[Saved data entries]
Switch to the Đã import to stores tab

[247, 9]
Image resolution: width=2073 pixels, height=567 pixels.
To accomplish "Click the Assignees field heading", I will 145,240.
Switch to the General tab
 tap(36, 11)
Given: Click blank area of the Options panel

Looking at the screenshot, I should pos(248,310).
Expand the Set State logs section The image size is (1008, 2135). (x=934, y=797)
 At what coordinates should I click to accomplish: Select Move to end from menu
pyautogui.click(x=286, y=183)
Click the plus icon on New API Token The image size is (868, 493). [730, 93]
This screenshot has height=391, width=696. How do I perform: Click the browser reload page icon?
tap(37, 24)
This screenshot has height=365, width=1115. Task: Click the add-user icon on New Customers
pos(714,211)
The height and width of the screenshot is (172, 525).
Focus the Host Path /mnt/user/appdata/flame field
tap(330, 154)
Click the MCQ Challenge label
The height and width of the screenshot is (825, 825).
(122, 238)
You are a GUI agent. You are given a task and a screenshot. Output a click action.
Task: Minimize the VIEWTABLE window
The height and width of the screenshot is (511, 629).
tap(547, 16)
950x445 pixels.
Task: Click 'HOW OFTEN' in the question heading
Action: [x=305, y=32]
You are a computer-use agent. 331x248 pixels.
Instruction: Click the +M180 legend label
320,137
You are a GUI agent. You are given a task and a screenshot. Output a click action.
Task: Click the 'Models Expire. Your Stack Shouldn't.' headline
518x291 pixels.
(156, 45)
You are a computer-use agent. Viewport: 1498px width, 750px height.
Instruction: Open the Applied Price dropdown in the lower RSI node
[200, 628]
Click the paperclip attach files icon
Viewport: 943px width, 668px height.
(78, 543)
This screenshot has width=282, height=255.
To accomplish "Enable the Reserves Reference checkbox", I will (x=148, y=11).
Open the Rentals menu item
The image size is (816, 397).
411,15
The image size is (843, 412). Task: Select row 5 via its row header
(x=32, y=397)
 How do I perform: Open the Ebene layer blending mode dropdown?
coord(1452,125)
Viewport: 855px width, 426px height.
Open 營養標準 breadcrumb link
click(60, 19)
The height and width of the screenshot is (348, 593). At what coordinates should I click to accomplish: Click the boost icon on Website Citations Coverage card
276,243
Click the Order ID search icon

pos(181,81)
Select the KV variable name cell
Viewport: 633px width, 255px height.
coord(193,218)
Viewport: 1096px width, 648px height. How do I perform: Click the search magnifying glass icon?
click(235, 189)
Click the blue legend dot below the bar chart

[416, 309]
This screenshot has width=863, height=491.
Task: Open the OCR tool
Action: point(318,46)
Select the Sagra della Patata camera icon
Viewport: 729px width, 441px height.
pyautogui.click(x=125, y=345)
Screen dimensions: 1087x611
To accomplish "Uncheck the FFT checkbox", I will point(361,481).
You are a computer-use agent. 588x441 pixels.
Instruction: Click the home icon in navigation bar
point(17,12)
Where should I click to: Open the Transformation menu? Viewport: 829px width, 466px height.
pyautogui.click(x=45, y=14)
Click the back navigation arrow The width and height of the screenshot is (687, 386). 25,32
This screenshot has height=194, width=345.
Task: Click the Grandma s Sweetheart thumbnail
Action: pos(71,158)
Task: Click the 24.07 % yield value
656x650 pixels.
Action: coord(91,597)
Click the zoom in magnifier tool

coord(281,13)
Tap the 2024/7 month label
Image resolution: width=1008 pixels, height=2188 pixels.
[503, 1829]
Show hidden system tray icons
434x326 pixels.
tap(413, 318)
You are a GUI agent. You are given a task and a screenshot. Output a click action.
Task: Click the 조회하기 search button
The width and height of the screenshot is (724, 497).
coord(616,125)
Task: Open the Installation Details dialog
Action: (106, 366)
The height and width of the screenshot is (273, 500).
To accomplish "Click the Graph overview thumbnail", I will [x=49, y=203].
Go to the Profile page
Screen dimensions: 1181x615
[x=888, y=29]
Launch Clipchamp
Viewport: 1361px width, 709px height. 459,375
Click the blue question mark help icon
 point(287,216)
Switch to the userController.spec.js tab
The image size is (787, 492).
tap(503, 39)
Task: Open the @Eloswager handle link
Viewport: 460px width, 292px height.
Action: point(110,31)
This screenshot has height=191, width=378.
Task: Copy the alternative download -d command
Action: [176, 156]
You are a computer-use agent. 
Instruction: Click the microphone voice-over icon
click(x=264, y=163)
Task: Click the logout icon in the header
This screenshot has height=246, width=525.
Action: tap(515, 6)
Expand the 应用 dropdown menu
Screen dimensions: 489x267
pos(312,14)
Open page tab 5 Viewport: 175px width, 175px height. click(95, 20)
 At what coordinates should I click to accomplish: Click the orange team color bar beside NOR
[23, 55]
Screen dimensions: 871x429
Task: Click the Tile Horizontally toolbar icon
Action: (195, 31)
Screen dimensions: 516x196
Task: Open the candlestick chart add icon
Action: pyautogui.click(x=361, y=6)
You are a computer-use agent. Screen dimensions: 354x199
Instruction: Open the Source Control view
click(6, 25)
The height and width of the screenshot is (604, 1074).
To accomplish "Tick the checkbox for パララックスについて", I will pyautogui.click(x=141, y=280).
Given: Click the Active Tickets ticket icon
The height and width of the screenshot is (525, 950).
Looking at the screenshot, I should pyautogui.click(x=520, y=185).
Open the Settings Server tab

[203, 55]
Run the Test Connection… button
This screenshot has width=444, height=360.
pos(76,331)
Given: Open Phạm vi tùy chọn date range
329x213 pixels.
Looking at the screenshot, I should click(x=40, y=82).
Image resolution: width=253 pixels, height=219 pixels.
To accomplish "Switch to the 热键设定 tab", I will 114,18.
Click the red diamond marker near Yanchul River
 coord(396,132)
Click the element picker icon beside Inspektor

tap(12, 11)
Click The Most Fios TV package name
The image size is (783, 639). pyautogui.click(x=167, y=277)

_Work instructions_
State how many lines above contain the string "agent", with no other words.

_Response to the task_
8